::: RECORDS FOR PROCESSING
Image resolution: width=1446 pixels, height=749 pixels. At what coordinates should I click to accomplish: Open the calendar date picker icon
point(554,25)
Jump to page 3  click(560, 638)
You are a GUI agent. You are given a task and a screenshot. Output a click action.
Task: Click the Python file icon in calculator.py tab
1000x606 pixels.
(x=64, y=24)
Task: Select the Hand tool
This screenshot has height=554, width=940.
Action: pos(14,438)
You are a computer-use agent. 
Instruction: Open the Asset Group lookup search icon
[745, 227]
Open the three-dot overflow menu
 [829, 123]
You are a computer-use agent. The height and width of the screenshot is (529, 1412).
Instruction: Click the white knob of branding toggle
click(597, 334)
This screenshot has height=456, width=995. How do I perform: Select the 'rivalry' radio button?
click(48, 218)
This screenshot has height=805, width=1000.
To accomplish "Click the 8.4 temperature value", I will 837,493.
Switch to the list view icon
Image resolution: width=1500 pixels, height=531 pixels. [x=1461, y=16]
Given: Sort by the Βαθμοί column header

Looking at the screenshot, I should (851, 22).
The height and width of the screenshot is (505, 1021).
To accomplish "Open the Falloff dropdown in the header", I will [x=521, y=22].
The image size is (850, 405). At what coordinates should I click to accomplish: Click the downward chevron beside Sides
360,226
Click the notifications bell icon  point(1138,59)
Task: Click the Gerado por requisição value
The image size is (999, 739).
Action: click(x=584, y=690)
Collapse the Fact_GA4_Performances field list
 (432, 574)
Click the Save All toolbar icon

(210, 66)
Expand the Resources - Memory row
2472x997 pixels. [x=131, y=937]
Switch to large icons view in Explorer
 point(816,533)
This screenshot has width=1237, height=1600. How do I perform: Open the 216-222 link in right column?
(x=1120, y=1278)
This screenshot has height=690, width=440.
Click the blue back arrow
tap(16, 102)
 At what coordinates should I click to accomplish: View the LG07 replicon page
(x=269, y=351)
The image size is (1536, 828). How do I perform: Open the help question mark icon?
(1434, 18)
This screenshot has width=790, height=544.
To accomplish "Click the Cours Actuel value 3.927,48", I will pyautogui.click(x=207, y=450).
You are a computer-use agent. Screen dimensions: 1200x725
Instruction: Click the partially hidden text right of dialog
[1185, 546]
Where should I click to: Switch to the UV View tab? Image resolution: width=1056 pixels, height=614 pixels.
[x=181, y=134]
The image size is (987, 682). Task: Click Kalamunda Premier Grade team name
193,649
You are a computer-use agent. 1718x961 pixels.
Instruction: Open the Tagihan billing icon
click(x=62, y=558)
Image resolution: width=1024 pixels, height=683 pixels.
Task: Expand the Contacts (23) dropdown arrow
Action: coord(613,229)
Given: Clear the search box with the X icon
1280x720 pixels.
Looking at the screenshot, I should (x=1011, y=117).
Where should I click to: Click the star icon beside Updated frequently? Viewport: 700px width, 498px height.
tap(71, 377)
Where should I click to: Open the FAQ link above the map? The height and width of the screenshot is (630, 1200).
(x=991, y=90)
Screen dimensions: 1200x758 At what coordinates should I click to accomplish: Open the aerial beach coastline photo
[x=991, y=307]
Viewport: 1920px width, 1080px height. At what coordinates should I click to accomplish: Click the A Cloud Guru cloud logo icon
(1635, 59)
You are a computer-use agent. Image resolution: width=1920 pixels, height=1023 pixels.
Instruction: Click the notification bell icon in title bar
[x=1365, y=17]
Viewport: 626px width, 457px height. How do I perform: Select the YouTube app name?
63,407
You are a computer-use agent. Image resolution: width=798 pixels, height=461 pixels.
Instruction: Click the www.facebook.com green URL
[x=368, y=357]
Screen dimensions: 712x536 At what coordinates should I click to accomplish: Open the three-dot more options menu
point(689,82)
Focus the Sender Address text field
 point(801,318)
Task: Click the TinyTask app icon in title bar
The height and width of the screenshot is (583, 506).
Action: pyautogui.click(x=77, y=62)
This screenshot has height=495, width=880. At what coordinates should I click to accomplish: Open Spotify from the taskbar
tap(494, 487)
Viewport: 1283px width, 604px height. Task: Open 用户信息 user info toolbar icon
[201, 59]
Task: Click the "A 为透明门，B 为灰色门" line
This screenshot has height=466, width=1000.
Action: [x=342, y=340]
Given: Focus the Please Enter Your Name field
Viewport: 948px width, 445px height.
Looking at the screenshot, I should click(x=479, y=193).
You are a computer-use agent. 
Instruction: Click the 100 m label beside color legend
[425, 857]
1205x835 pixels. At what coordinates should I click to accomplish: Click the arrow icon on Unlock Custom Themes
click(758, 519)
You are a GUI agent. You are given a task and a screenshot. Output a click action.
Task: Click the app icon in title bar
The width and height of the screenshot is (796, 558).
::::::
### REQUIREMENT
Where a line of the entries contains the word "computer", copy that line.

### TASK ANSWER
You are a computer-use agent. 
You are a computer-use agent. The height and width of the screenshot is (529, 1412).
You are a computer-use agent. Screen dimensions: 1200x725
You are a computer-use agent. 1718x961 pixels.
You are a computer-use agent. Image resolution: width=1920 pixels, height=1023 pixels.
You are a computer-use agent. Image resolution: width=798 pixels, height=461 pixels.
You are a computer-use agent. 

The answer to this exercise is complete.